We used the HLTS model susPR3model.mat in NbSVN/aligonoisebudget/trunk/DRMI/L1/TransferFunctions to get a simplified, two-resonance model of the M2 pitch →M3 pitch plant:

• First resonance: f0 = 0.8 Hz, Q = 125
• Second resonance: f0 = 3.6 Hz, Q = 251
• (Also a small resonant wiggle aroung 0.6 Hz, but it doesn't seem to be so important.)

Then we added the following filters to foton:

• zpk([0],[100],1,"n")
• zpk([],[50;50;50],1,"n")
• zpk([0.045+i*3.6;0.045-i*3.6],[],1,"n")
• zpk([0.03;0.7],[0.141421+i*0.141421;0.141421-i*0.141421],1,"n")gain(0.525002)
• ellip("LowPass",4,2,40,15)

In the attached screenshot, you can see the expected OLTF (in foton) and the measured OLTF (in DTT).

Also in the attached screenshot, you can also see some spectra. Blue is no damping, Green is the existing M3 damping, and red is the new M2 damping. Brown is the control signal for the M2 damping. Evidently, amount of suppression is about the same for the two loops.

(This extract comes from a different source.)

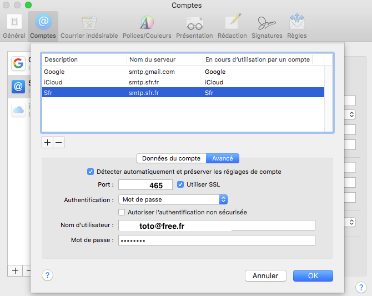
Task: Select the Comptes toolbar icon
Action: coord(43,26)
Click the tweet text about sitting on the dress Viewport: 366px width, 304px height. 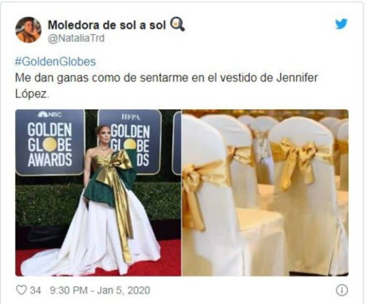[166, 86]
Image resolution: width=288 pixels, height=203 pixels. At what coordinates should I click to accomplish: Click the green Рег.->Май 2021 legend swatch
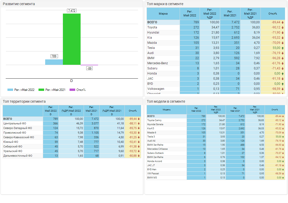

We suspect that the bump at 2.5 Hz or so (not to be confused with the suspension resonance at 3.6 Hz) is gain peaking in the loop. Some more optimization may be necessary. Additionally, we need to consider how much noise is being injected into the motion of PR3. We tried for a little while, but realized that (a) we need to get the calibration from counts to newton-meters in order to make sense of the control spectrum, and (b) we haven't yet formulated a noise requirement that the oplev loop must meet.